Fux News is asking Elizabeth Warren to take a DNA test to
prove her Native American heritage.
Steve Bannon told French neo-fascists to embrace their hate
and bigotry. “Let them call you racists. Let them call you xenophobes. Let them
call you nativists. Wear it as a badge of honor.” Some reports indicate
that he added, “Let the rest of them wear gold stars on their sleeves.”

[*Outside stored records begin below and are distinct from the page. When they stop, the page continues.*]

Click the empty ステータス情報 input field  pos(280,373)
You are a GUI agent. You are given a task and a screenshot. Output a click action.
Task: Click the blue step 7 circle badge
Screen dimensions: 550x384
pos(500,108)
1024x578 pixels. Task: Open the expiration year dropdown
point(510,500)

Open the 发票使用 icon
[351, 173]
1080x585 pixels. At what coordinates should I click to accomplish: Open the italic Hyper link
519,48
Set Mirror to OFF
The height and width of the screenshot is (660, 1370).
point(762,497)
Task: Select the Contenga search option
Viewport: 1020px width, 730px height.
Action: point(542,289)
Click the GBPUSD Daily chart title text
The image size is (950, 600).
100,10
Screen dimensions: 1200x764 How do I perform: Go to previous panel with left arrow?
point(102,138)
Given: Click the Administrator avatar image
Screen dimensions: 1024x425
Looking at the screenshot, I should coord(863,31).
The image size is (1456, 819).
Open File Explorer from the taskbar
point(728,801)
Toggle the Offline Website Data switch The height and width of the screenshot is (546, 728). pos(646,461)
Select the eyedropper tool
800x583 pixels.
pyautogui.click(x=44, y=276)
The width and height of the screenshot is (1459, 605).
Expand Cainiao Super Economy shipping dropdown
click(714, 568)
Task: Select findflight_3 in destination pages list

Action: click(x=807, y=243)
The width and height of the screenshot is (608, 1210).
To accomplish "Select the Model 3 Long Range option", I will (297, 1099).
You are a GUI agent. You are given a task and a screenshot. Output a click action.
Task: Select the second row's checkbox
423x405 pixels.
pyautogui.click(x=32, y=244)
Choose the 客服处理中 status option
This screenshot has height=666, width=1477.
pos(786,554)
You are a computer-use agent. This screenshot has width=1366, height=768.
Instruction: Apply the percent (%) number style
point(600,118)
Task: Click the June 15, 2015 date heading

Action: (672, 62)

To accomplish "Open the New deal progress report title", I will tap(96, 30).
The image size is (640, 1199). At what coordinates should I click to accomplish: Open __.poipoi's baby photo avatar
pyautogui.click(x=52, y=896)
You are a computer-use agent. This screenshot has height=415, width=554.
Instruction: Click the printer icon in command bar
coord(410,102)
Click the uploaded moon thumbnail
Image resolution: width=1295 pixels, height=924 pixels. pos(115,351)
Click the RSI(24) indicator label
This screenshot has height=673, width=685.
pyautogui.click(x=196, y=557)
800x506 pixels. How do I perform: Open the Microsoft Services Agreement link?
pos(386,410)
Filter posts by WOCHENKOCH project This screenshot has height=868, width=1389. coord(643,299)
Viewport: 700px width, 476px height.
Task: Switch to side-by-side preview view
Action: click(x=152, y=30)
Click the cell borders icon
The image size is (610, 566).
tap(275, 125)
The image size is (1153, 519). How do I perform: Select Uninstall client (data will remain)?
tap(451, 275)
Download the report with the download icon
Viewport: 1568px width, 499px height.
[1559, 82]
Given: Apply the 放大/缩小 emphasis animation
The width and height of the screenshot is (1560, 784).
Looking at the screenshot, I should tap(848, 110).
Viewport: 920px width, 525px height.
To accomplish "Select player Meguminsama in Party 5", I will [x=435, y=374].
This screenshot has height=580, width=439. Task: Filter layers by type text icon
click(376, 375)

Speaking of which, Chrump’s sugardaddy, Putin says maybe it
was Jews who interfered with our elections in order to put the Orange Gas Cloud
in the White House.
Prezidents Say The
Darndest Things or…
Out of The Mouths of Boobs
Out of The Mouths of Boobs
Meanwhile, back at the golf course, Der Furor continues his
insane authoritarian assault on the media. As always, Chrump claims that every
horrifying thing that comes out of his face sphincter is just him being funny.
We haven’t had anything this much drop-dead funny coming from a politician
since the hilarious comedy stylings of Joseph McCarthy. What a laugh riot that
guy was.
Hair Chrump also continued his own racist attacks on
Elizabeth Warren, dusting off his idiotic nickname of Pocahontas, and ad
hominem attack on African American Congresswomen Maxine Waters, saying “She's a
low IQ individual.” As always, Chrump is talking about himself.
Chrump is a rabid, cornered animal who can barely keep from
soiling his diaper every few minutes while lashing out at everything and
everyone around him – except for Vladimir Putin and Stormy Daniels. Could it be that these two both have dick pic of Prezident Dickhead?
This just in…
Our extensive investigation has shown that someone in the
Chrump White House is not involved in and debauchery, spousal abuse, money
laundering, porn star payoffs, conspiring with enemies of the state,
embezzlement or abuse of power of any kind – including buying $30K dining room
sets, $139K doors or $43K cones-of-silence (or is it cone-of-silences?). At
least not this week. And, of course, this is subject to change as the
interminable game of musical chairs enters round 87. No doubt the second string
will be much better behaved. Probably the third and fourth as well. Unless or
course, this administration comes to an untimely end for some reason.
We are prohibited from divulging the current miscreant’s
name due to national security concerns. What we can share is that this
individual will likely be moving on to pursue other opportunities in the near
future.
We now return you to your regularly scheduled covfefe.
I. Mangrey refraining. Great Caesars’s ghost.